Well…ok…I’m posting this on a Saturday… SNAPPY SATURDAY. HAPPY? LOL!
Several weeks ago, I got back into an old hobby of mine: cleaning and restringing guitars. I do play a bit of guitar and tool a bit with my two (almost) 30 year-old steel-string acoustics, which I may snap later on.
Anyway, my friend’s very well used and loved guitar is pictured here. I had offered to prep it (and have it “show ready”) for his son. This was because his son was going to use it to perform his first live performance.
If you want to see some of the “before” pics and some “after” pics, read on…
Guitar: Yamaha NTX-700 (A classical, electric-acoustic guitar)
Old strings: Unknown, these were likely original strings when the guitar was purchased several years ago.
New strings: D’Addario Pro-Arte EXP45
All photos: Taken with “Sammy” (my trusty Samsung Galaxy S6!)
The guitar body lost a bit of shine from lots of use. The neck also showed some wear. My carpet needs a good cleaning too (hahaha!)
A close-up of the bridge and saddle. The strings have definitely aged and corroded (the low note strings were nickel-wound. Ed-silver plated, not nickel – this ain’t a rock guitar! hahaha!) The guitar still sounds good though.
You can see some of the wear on the fret board…the frets themselves were in great shape but the wood was dry and needed a good cleaning.
And a close up of the head stock.
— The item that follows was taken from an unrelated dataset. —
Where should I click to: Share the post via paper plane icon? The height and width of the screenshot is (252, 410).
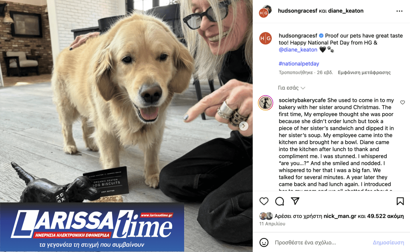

Yup, the strings are worn…those are nickle wound strings (Ed-silver plated) that now look like brass.
A couple hours later…
New strings, as well as a good clean and polish on the body, brought the natural beauty of the wood and finish back.
It has been some time since I’ve restrung nylon strung guitars. Good to know I haven’t lost my touch. Did you notice the difference in the way the strings have been installed versus the before pics? Since the early 90’s, I’ve been using the same stringing technique that I learned from my guitar teacher. Turns out this is the same as David Doll’s Martin guitar nylon stringing method which can be found on YouTube. I’m wondering if my guitar teacher owned a Martin guitar?
Oooh, the look of gleaming metal on this guitar! Look at those new strings! The individual frets each received a good polishing too, while the rosewood of the fret board got a good cleaning and reconditioning…the wood literally slurped up my Dunlop fret board oil! You can see a close up of the nut and first fret in the head stock shot above.
My friend was quite ecstatic to get his beloved guitar back and was very pleased to report that it sounds and plays as if it were new (also, his son’s performance was a success!)